> Your instructions
Emit a verbatim copy of the lines below from the line with "Toggle bold formatting in editor" through the line with "Click the homeopathic spelling suggestion", excluding pictures and everything outside that range.

> Dataset content
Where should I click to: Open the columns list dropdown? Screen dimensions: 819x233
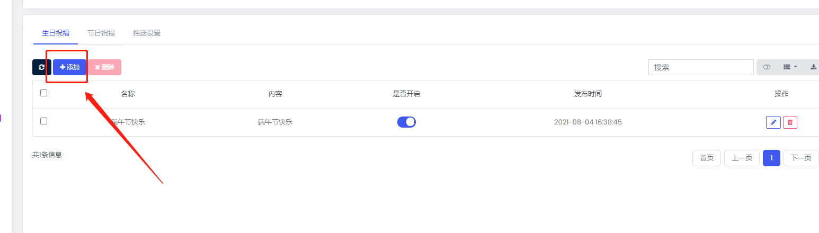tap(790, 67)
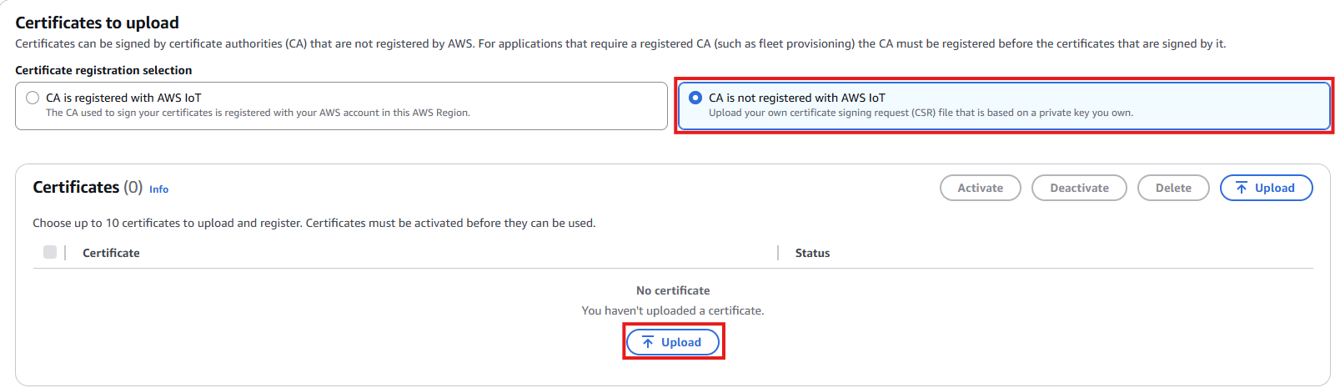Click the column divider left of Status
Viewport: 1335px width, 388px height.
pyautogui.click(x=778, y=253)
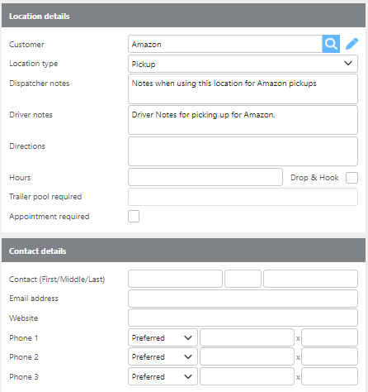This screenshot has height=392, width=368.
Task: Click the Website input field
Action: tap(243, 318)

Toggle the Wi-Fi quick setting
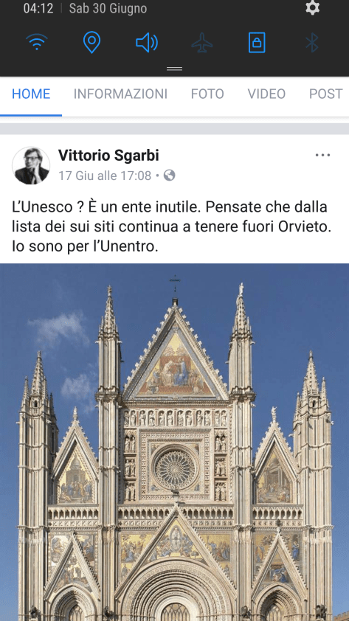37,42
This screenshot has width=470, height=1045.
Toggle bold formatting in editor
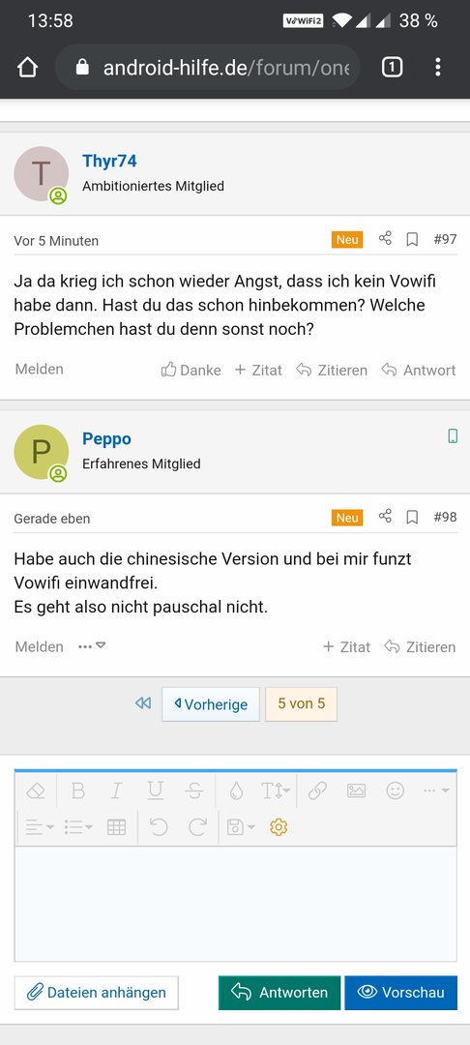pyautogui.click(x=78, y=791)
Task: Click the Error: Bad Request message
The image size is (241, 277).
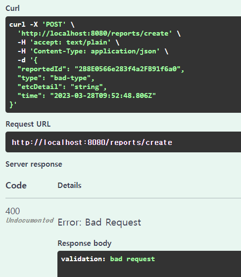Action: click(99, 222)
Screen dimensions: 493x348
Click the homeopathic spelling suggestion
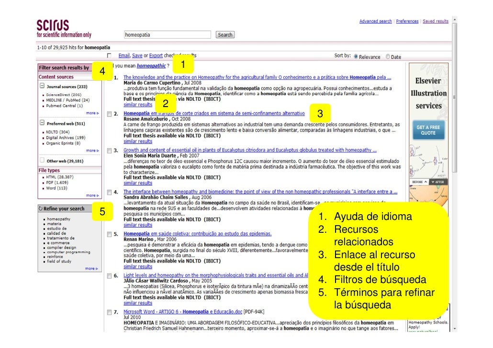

--

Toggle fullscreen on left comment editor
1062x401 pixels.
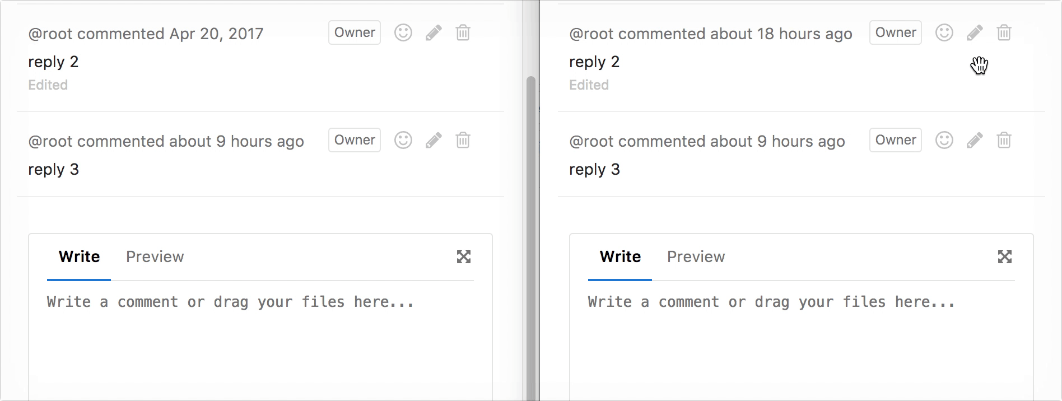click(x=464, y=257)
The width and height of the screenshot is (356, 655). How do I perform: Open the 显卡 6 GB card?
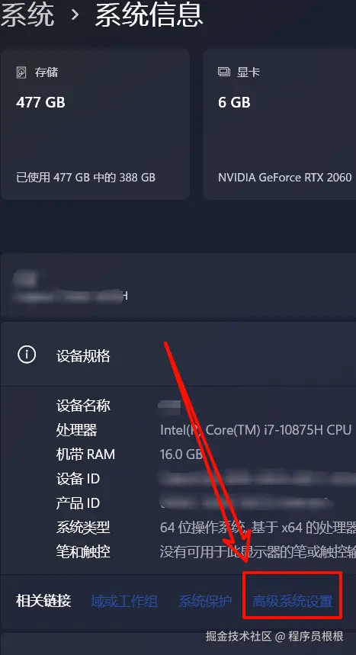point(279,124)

...

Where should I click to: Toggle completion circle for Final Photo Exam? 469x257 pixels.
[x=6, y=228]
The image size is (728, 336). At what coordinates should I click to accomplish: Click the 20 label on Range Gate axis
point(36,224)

> Result for this task
Toggle bold formatting in editor
pyautogui.click(x=78, y=791)
Task: Click the Error: Bad Request message
The image size is (241, 277).
Action: click(99, 222)
Screen dimensions: 493x348
Click the homeopathic spelling suggestion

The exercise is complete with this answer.